If the volume of training data is high, it's possible that data augmentations can hurt image quality. (as discussed in "Training generative adversarial networks with limited data.") It's also possible that you may not be training for enough time - see https://github.com/NVlabs/stylegan2 for expected training times for styleGAN2 (it's days to weeks).

vibe007 avatar Nov 28 '20 20:11 vibe007

This model works surprisingly well even for small (less than 10 000 images), complex and highly variable datasets: scr_res And it took only about 15 hours on a single GeForce 1070Ti. Some tips to improve quality for cartoon images:

  • Use Dual Contrast Loss (--dual-contrast-loss key)
  • Entirely remove attention blocks (--attn-res-layers [] key) - yes, just with empty square brackets (without this key it adds attention to 32x32 layers). That's because attention mechanism requires a really HUGE amount of data to work well. If you have less then 600K images, attention significantly reduces visual quality of your images and also makes model overfit.
  • Replace GlobalContext block with original FastGAN realization of SEBlock. The reason is that GlobalContext contains attention mechanism, and that's not good for small datasets.

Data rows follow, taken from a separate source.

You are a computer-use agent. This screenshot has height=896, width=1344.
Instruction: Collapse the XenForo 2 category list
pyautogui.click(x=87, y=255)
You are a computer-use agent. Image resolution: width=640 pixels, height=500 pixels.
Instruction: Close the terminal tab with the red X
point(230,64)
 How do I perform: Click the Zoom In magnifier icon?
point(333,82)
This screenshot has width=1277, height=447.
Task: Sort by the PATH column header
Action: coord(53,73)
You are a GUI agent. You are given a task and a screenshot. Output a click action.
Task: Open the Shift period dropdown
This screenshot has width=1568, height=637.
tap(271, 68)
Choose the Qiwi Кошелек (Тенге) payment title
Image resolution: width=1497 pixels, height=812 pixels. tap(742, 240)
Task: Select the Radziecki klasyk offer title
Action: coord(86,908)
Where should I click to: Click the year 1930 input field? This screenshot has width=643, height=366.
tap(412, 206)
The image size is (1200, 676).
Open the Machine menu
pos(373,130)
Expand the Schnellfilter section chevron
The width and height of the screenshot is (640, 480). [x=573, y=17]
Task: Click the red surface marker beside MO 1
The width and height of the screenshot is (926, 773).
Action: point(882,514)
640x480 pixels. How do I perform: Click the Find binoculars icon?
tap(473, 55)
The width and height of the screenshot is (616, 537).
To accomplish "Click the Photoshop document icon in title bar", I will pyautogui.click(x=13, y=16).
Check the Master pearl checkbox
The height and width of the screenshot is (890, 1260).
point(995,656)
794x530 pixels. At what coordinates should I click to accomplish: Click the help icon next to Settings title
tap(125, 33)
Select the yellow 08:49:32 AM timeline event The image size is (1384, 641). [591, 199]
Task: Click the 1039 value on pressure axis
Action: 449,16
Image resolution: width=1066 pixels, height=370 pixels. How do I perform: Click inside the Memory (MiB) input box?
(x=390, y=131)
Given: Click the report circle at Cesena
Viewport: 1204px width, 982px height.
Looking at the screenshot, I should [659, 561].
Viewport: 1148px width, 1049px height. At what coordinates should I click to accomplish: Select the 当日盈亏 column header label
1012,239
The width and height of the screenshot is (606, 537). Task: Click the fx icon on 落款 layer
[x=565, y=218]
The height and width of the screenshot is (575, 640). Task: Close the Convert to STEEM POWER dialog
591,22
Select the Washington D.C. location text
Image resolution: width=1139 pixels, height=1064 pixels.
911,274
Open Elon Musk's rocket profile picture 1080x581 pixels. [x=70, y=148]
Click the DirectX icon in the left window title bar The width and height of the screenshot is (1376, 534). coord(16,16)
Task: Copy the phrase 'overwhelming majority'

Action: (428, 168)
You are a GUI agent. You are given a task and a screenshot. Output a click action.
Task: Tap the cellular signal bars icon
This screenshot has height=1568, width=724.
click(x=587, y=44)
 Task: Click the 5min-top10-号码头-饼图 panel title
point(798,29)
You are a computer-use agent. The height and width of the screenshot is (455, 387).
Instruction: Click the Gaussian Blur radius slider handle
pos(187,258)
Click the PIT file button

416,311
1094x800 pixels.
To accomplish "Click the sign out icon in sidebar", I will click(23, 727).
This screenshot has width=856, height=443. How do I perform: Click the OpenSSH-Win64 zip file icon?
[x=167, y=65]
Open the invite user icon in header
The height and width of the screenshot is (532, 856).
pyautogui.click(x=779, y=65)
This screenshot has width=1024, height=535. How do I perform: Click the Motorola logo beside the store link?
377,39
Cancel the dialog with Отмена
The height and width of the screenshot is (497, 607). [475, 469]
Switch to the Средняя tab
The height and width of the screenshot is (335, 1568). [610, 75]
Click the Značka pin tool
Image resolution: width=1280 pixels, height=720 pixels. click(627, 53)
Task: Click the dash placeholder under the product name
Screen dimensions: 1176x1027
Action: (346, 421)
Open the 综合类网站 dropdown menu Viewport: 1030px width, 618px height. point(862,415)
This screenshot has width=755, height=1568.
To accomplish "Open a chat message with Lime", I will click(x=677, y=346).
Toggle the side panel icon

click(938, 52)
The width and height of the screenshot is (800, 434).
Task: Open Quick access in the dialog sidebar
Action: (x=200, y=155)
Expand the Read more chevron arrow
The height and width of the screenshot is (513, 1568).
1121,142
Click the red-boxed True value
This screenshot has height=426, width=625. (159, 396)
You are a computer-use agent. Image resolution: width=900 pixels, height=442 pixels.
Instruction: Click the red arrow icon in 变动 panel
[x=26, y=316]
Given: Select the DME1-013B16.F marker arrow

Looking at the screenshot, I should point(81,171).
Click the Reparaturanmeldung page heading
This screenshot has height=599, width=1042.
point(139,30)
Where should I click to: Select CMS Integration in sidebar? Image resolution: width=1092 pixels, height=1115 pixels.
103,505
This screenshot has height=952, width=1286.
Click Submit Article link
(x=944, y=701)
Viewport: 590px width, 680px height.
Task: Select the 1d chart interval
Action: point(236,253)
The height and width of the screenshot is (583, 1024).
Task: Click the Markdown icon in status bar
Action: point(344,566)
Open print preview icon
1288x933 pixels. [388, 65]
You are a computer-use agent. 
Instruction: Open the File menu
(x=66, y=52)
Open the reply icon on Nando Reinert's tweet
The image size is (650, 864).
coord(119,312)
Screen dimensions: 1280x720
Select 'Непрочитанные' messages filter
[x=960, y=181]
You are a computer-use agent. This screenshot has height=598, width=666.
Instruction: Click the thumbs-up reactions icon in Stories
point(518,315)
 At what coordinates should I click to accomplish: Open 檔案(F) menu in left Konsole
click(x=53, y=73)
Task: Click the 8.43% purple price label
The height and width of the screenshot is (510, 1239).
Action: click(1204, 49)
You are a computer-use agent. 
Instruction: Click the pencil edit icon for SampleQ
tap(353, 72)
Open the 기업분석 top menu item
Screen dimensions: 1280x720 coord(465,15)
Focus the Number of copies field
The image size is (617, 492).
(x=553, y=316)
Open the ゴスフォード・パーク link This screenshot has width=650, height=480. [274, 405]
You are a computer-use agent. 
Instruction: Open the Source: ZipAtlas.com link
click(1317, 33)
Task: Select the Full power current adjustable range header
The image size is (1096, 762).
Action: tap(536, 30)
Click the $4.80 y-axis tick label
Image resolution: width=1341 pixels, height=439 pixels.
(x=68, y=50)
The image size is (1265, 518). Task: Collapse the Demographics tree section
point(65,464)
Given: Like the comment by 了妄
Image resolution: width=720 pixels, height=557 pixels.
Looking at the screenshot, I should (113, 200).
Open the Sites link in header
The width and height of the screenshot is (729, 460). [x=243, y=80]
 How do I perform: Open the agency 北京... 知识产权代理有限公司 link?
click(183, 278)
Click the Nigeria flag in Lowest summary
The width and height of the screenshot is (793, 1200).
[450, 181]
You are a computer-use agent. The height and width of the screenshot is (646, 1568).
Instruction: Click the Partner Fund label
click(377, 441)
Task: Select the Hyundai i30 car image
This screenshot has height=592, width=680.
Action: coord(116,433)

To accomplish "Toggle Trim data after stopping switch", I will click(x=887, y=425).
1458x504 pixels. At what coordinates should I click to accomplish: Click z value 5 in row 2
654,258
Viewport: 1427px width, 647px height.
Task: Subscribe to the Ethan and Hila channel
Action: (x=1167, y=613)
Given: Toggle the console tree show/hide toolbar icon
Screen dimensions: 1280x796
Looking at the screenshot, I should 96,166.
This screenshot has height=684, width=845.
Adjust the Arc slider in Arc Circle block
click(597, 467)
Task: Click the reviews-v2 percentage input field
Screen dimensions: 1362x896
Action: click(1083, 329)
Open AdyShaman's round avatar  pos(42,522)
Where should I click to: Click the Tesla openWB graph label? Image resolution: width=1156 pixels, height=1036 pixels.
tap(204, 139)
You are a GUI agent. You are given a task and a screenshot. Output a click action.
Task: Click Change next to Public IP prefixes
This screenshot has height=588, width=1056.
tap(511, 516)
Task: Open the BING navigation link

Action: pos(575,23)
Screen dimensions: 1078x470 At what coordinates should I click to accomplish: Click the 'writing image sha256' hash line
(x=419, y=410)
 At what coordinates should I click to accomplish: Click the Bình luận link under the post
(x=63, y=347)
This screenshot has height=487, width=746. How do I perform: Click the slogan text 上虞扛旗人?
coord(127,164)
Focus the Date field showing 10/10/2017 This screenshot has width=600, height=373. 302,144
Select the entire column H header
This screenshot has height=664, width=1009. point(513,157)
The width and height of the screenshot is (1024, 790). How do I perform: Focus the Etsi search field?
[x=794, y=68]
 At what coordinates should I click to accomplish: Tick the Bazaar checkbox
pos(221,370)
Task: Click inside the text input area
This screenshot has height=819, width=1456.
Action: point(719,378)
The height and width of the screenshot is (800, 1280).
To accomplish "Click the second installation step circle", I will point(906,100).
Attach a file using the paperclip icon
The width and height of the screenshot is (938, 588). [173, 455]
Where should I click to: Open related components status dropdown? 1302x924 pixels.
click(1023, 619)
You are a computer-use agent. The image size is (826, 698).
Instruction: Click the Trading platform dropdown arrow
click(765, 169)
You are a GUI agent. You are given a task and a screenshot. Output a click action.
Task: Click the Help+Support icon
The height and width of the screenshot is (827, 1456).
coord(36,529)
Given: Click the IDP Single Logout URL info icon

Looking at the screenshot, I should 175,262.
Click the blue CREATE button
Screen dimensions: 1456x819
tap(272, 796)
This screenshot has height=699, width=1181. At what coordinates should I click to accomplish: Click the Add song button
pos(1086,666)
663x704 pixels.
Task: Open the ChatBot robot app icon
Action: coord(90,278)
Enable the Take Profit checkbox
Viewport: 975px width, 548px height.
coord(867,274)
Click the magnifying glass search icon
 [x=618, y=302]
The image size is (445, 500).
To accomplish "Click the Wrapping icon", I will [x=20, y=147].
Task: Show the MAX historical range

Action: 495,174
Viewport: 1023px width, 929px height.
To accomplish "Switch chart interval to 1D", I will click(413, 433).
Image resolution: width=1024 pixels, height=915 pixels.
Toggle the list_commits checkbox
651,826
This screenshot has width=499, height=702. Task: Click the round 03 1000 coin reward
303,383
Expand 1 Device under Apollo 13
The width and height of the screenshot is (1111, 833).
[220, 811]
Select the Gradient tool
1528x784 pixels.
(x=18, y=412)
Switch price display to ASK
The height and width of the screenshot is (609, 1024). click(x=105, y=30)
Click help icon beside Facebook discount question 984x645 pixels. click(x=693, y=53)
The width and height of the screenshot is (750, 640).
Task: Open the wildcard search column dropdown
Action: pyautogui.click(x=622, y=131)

iScriptLex avatar Dec 05 '21 15:12 iScriptLex

@iScriptLex would you elaborate on that last bullet? How would I replace the GlobalContext block?

rickyars avatar Mar 29 '22 13:03 rickyars

@rickyars You should edit the file lightweight_gan.py. First, add original realization of SEBlock from FastGAN before Generator class definition (just paste this code before class Generator(nn.Module): line):

class Swish(nn.Module):
    def forward(self, feat):
        return feat * torch.sigmoid(feat)

# Self-excitation block realization from FastGAN
class SEBlock(nn.Module):
    def __init__(self, ch_in, ch_out):
        super().__init__()

        self.main = nn.Sequential(
            nn.AdaptiveAvgPool2d(4), 
            nn.Conv2d(ch_in, ch_out, 4, bias=False),
            Swish(),
            nn.Conv2d(ch_out, ch_out, 1, bias=False), 
            nn.Sigmoid() 
        )

    def forward(self, x):
        return self.main(x)

Then, in __init__ function of Generator class replace this code:

sle = GlobalContext(
    chan_in = chan_out,
    chan_out = sle_chan_out
)

with this: sle = SEBlock(ch_in = chan_out, ch_out = sle_chan_out)

iScriptLex avatar Mar 29 '22 19:03 iScriptLex

Thank you, @iScriptLex. I'll give this a try tonight. One more question for you. Whenever I run --sle_spatial it tells me:

ERROR: Could not consume arg: --sle_spatial

Any idea what I'm doing wrong?

rickyars avatar Apr 02 '22 19:04 rickyars

Any idea what I'm doing wrong?

  • d2ed25b36ae228c24a45083df6a9c04f7baf45fe

woctezuma avatar Apr 02 '22 20:04 woctezuma